I’ve been listening to Accelerate for a couple weeks now, and it’s been an interesting experience.  I went into (too much) detail here about my decision to buy my first R.E.M. album in almost thirteen years, but in short, they were a favorite in high school and early college, but after that I lost interest and stopped paying attention to the band.  As a result, hearing R.E.M. now, after so long, is of course going to have that warm feeling of nostalgia – particularly when the record is a back-to-basics record like this, with the band stripping their sound back to a fairly spare rock n’ roll approach.

Whether it makes for an ultimately rewarding album is a more difficult call, and I’ve gone back and forth on this one.  Sonically, this sounds like something from around the time of Document, all sparse production and chunky guitars, but with (on the good side) more raw power and aggression and (on the bad side) less of that album’s sense of cohesion and deliberation.  Supposedly written and recorded in the space of weeks, the album gains a sense of immediacy at the expense of polish.  Some of the album’s lyrics suffer badly, and not all the pieces click the way they should – it’s hard not to feel that some of these songs would have benefited from being played live for a few months to work the kinks out.

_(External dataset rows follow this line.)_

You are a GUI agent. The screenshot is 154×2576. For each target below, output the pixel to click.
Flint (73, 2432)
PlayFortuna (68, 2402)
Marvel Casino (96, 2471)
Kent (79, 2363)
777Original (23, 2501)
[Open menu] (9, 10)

On the other hand, given the reputation of the band’s recent work – overbaked, too deliberate by half (a trend that was already showing up in their early Warner albums) – I’ll take this any day.  For all its flaws, the band sounds excited and vital here, and the effect is contagious.  One of the things I always liked about R.E.M. was that at heart they were always a rock n’ roll band, even if they cloaked the fact under mumbled lyrics, muffled production, and mysterious album art.  So hearing them rock like this is a treat.

The album works best when the band cuts loose on rock songs:  “Living Well Is The Best Revenge” starts things off at a gallop, and may be the most punk thing the band has ever recorded (though I haven’t actually gone back through the catalog to look).  Lead single “Supernatural Superserious” is a solid rocker, with a catchy riff, a good chorus, and a lot of Mike Mills backing vocals.  “Accelerate” has a particularly strong, urgent chorus.  And “Horse To Water” is a fantastic rush of fuzzy guitars, possibly the best thing here.

Elsewhere the results are more mixed.  “Houston” and “Until The Day Is Done” are both acoustic dirges, both with interesting elements but neither quite working.    “Mr. Richards” sounds like an artifact from the mid-90′s with its droney alt-rock guitars and double-speed chorus, but I rather like it.  “Sing For The Submarine”, with its dark circular guitar riff, seems reminiscent of Fables Of The Reconstruction, but the results are, again, missing something.  And “I’m Gonna DJ” is just embarrassing.

So, at the end of the day, it’s a solid effort – the good tracks outway the mediocre by a good margin – but it doesn’t knock it out of the park.  Hopefully, though, the positive reaction that the album seems to be getting will convince the band to try this approach again.  There’s a lot of good stuff here, and if the band could find a way to retain the urgency and excitement of this record, while adding some of the polish of their “mature” albums, they could have some really great albums in their future.